## YOUR ASSIGNMENT
Set down exactly, from the records below, the line with "Open the Source" through the line with "You are a GUI", and nothing else.

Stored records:
◆ ◆ ◆ ◆ ◆

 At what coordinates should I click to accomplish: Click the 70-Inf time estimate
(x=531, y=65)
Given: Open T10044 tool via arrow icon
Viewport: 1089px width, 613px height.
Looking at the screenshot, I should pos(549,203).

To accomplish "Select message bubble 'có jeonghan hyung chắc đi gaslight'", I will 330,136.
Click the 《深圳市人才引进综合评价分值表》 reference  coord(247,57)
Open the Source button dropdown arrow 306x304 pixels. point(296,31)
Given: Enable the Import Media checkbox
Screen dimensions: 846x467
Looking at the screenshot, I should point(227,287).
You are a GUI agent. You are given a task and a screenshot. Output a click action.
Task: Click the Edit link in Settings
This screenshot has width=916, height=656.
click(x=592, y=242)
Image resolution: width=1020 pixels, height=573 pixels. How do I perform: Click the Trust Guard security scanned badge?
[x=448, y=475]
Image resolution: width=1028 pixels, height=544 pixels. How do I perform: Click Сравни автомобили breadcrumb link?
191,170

◆ ◆ ◆ ◆ ◆

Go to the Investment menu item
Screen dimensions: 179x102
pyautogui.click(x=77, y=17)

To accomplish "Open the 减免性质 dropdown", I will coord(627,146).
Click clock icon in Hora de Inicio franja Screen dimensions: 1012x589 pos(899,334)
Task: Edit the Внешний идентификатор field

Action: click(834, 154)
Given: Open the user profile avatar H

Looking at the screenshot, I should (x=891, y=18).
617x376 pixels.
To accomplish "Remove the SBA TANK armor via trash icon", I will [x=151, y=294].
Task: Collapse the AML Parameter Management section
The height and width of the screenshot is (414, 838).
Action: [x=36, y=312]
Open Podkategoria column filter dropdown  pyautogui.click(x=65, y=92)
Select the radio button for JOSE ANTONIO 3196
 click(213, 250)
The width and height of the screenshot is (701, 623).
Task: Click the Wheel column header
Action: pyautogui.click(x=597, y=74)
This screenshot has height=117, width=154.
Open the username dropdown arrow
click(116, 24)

◆ ◆ ◆ ◆ ◆

## RESULT FOR THIS EXERCISE
Open the Source button dropdown arrow 306x304 pixels. point(296,31)
Given: Enable the Import Media checkbox
Screen dimensions: 846x467
Looking at the screenshot, I should point(227,287).
You are a GUI agent. You are given a task and a screenshot. Output a click action.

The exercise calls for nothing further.